Все эти предполагаемые трансформации субъективности и пространственности суть знакомые идеологемы дискурса о постмодернизме. Чтобы такая периодизация культуры была убедительной, важно рассмотреть место сюрреализма в ее эволюции. Уже более сорока лет назад Бретон выдвинул следующую гипотезу на этот счет: «Болезнь, которая проявляется сегодня, отличается от той, которая проявлялась в 1920‐е годы <…> В то время духу угрожало окоченение (figèment), тогда как теперь ему угрожает расторжение»[576]. Бретон имеет в виду, что сюрреализм, ставивший перед собой цель предотвратить «окоченение» в субъектных и общественных отношениях, выделить в них освободительные потоки, в итоге столкнулся с тем, что это демонтаж был рекуперирован, эти освободительные потоки — рекодированы как «расторжение». Если на первой стадии сюрреализм стоял на службе революции, то на второй оказался на службе «революционного» капитализма. Возможно, сюрреализм всегда зависел от той самой рациональности, которой он противостоял; капиталистический обмен с его принципом эквивалентности сначала подготовил сюрреалистическую практику сопоставлений, а затем ее превзошел. «Всепроникающий характер сюрреализма служит достаточным доказательством его успеха», — писал 25 лет назад Дж. Г. Баллард, один из немногих художников, творчески расширивших сюрреализм. «Теперь нужно эротизировать и квантифицировать внешний мир»[577]. Но нельзя ли считать это состояние уже в значительной степени достигнутым? И в каком смысле это может расцениваться как успех?

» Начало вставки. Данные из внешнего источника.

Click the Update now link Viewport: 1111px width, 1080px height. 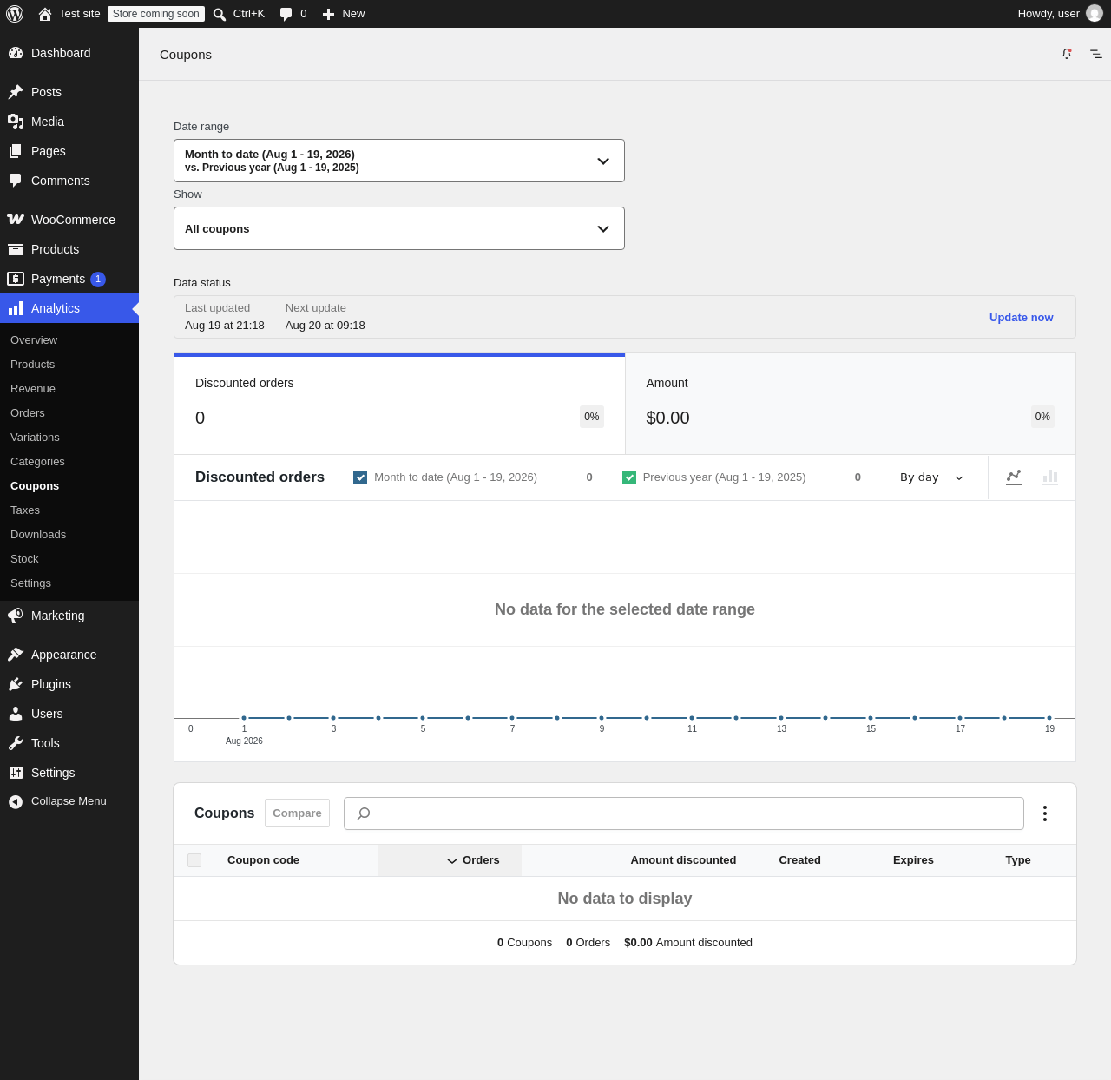tap(1021, 318)
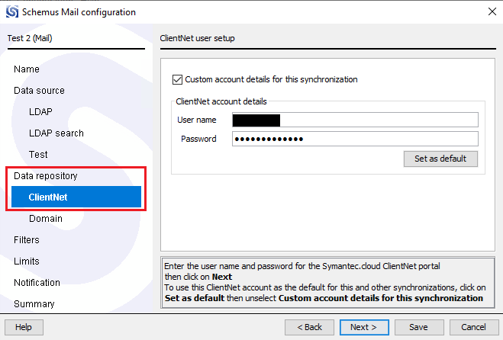
Task: Select Data repository in the sidebar
Action: 46,176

Вера в то, что капитализм больше не имеет внешнего, является, быть может, величайшей постмодернистской идеологемой, связывающей различные тезисы о затмении пространства и конце нарратива. Но разве не ясно, что это постмодернистское ощущение конца само по себе есть нарратив, и этот нарратив часто проецирует различные версии прошлого-которого-никогда-не-было (устойчивое буржуазное эго, истинно трансгрессивный авангард) так, что это порой препятствует альтернативным версиям будущего-которое-могло-бы-быть? Учитывая это предостережение, в ответ на утверждение о нынешнем закате нездешнего можно сказать, что, покуда существует вытеснение, будет происходить и возвращение вытесненного в форме нездешнего. Стоит также заметить, что, несмотря на постмодернистскую «реализацию» сюрреального, мир капиталистической грезы отнюдь не тотален и не окончателен. Одним словом, можно утверждать, что сюрреализм не до конца устарел.